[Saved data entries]
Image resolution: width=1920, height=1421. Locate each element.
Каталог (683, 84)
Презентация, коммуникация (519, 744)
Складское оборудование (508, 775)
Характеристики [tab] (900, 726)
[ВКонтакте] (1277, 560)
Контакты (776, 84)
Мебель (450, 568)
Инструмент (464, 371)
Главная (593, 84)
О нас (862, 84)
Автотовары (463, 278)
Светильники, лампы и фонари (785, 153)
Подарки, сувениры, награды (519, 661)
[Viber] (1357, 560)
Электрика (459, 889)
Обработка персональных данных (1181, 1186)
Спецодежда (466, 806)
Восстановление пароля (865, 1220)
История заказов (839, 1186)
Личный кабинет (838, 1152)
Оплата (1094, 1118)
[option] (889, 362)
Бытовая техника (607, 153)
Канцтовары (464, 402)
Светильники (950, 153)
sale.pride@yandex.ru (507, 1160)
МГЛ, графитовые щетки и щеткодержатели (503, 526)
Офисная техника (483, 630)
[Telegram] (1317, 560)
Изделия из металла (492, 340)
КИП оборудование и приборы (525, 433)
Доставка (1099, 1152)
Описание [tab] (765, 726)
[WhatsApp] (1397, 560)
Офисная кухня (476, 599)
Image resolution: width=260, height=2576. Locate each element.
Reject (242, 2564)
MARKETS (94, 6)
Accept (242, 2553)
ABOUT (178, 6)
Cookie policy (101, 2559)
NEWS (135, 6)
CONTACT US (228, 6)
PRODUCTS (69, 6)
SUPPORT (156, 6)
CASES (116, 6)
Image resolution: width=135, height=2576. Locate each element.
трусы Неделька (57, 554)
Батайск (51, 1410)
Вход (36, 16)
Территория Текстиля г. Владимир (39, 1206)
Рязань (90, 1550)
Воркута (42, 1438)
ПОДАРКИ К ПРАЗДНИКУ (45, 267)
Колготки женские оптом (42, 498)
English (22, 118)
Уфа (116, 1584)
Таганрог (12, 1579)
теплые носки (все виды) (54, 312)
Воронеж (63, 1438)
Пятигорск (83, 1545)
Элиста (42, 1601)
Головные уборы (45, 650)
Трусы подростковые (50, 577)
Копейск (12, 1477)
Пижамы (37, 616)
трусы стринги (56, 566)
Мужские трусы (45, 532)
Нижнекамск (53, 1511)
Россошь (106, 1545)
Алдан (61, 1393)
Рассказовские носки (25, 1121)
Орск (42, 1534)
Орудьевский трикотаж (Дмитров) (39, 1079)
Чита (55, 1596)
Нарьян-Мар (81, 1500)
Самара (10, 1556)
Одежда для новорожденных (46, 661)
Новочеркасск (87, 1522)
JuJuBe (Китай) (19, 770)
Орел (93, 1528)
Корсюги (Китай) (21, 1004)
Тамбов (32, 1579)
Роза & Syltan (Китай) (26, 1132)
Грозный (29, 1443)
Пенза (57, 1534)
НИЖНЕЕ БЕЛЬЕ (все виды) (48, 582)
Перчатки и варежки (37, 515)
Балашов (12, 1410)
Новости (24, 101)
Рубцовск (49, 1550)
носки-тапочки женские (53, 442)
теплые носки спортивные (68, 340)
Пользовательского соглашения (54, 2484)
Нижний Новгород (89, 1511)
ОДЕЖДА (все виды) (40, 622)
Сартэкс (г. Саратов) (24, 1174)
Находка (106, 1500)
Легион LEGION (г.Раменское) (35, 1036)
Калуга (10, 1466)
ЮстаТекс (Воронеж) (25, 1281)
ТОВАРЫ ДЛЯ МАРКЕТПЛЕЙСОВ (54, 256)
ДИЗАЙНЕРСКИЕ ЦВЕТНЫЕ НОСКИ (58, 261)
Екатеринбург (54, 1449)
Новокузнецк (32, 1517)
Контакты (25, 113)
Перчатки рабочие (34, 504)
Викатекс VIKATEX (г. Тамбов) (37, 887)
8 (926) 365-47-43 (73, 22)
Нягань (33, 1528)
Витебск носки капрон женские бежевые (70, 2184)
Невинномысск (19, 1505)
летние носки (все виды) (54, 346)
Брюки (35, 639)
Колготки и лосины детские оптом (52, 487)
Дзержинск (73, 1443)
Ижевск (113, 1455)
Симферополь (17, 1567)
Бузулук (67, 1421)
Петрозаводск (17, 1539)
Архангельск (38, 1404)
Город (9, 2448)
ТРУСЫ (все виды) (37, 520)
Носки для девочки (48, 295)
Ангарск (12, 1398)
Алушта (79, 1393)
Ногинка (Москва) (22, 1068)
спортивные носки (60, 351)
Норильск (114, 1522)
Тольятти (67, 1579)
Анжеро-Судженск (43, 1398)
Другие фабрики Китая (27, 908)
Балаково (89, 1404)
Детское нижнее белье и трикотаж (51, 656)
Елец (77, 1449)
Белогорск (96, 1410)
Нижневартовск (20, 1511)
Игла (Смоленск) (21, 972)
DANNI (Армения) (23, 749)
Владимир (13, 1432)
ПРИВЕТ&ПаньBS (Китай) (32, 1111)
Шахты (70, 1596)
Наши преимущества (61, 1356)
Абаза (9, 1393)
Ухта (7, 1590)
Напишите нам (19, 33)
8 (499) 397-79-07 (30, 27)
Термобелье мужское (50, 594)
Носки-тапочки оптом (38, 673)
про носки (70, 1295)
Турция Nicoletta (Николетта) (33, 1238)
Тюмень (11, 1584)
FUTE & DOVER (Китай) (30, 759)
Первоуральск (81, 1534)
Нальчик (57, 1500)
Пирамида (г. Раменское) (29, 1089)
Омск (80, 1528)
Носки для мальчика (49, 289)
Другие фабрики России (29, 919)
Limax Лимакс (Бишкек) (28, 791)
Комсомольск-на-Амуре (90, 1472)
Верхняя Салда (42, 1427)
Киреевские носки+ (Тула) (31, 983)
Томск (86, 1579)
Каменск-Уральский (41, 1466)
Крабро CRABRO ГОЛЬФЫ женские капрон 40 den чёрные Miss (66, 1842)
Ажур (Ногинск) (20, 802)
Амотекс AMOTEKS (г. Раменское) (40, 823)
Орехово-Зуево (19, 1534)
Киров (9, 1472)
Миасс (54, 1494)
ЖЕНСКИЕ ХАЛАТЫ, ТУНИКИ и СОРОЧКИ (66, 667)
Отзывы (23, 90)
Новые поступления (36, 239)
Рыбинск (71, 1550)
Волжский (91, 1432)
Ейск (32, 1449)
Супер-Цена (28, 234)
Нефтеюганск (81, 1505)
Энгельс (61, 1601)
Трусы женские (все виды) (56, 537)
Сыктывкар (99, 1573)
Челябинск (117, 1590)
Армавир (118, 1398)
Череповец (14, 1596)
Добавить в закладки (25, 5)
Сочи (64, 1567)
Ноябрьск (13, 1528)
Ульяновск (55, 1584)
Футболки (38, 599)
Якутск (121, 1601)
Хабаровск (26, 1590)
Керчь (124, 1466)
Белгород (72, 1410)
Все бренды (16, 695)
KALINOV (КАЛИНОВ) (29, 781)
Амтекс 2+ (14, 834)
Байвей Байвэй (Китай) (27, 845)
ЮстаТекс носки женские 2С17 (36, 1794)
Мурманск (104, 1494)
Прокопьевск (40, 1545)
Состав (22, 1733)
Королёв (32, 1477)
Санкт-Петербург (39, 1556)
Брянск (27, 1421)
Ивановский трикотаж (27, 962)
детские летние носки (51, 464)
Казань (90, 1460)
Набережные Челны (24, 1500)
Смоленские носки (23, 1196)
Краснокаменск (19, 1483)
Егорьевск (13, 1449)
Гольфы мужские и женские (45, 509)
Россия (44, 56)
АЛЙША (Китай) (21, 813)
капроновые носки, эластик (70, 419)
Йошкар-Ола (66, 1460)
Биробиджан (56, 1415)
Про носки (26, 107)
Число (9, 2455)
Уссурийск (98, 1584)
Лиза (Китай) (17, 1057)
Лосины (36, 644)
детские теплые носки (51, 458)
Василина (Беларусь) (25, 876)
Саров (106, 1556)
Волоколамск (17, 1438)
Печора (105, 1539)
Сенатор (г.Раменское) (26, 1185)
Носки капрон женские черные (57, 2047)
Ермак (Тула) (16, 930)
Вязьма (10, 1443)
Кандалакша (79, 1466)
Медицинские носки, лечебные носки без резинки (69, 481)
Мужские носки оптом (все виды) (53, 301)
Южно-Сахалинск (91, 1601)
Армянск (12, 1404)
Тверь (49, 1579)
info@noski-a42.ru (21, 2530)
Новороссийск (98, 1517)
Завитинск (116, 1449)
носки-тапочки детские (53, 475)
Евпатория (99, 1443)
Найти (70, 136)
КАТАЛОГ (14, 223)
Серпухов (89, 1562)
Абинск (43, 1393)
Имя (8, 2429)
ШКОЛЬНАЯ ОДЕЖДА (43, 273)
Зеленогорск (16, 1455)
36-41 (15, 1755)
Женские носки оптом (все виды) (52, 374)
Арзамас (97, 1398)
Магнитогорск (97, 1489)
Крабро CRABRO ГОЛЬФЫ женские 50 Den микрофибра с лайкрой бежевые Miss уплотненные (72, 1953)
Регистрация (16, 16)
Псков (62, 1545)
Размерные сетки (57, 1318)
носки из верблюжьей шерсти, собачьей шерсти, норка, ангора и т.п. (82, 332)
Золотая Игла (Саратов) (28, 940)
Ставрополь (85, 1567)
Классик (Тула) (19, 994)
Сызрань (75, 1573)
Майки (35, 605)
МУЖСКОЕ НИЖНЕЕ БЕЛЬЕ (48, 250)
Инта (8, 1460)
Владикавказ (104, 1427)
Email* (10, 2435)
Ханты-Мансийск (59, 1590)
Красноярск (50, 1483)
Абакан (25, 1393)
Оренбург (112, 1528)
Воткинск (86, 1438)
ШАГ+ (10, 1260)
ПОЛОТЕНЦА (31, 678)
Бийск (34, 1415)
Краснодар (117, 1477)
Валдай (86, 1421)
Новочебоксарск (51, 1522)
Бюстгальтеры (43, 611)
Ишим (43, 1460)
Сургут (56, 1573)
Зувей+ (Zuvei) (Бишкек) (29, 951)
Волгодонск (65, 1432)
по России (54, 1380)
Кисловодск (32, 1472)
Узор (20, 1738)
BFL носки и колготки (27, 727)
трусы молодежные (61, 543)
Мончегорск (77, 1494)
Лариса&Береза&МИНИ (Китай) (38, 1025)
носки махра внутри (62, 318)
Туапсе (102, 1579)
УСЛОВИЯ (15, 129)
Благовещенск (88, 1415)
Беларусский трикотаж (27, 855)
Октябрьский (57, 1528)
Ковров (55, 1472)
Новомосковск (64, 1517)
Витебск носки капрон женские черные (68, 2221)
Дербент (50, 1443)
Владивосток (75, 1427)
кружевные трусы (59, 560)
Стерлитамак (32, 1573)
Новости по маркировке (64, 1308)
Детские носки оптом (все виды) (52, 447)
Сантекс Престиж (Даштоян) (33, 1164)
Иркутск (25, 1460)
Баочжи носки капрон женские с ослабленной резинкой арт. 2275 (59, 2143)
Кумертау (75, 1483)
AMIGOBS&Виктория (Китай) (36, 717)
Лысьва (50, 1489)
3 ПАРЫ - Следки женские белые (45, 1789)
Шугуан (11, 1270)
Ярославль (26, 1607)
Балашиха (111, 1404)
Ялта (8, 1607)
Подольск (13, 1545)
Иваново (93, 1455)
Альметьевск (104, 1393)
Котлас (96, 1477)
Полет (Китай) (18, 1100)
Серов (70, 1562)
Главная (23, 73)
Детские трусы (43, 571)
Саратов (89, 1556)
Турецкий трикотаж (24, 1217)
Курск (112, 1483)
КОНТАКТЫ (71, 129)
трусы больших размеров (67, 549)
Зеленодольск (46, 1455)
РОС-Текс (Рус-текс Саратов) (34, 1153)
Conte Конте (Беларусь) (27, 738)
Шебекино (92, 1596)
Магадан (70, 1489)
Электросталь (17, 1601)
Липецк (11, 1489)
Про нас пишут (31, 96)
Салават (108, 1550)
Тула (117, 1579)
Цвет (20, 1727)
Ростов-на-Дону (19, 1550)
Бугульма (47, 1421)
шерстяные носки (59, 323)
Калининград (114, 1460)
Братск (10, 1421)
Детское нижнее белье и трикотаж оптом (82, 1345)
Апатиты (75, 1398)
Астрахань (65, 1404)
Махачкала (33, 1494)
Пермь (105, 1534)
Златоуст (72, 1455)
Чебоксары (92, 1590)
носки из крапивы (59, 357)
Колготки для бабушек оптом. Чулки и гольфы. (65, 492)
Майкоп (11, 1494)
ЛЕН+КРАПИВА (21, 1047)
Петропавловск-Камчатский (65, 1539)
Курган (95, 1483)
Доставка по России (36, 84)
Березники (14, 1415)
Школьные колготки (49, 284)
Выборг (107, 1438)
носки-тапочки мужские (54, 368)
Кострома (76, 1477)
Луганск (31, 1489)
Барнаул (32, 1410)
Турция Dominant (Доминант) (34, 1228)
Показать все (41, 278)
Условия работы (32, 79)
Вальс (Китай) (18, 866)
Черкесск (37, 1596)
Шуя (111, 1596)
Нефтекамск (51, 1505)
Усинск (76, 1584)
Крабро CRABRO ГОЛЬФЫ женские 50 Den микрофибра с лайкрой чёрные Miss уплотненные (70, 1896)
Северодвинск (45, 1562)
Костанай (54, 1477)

» **Problem description**: Would you print exactly, and only, the lines of the data above from the line with "Ажур (Ногинск) (20, 802)" through the line with "Волжский (91, 1432)", inclusive?

» **Exercise response**:
Ажур (Ногинск) (20, 802)
Амотекс AMOTEKS (г. Раменское) (40, 823)
Орехово-Зуево (19, 1534)
Киров (9, 1472)
Миасс (54, 1494)
ЖЕНСКИЕ ХАЛАТЫ, ТУНИКИ и СОРОЧКИ (66, 667)
Отзывы (23, 90)
Новые поступления (36, 239)
Рыбинск (71, 1550)
Волжский (91, 1432)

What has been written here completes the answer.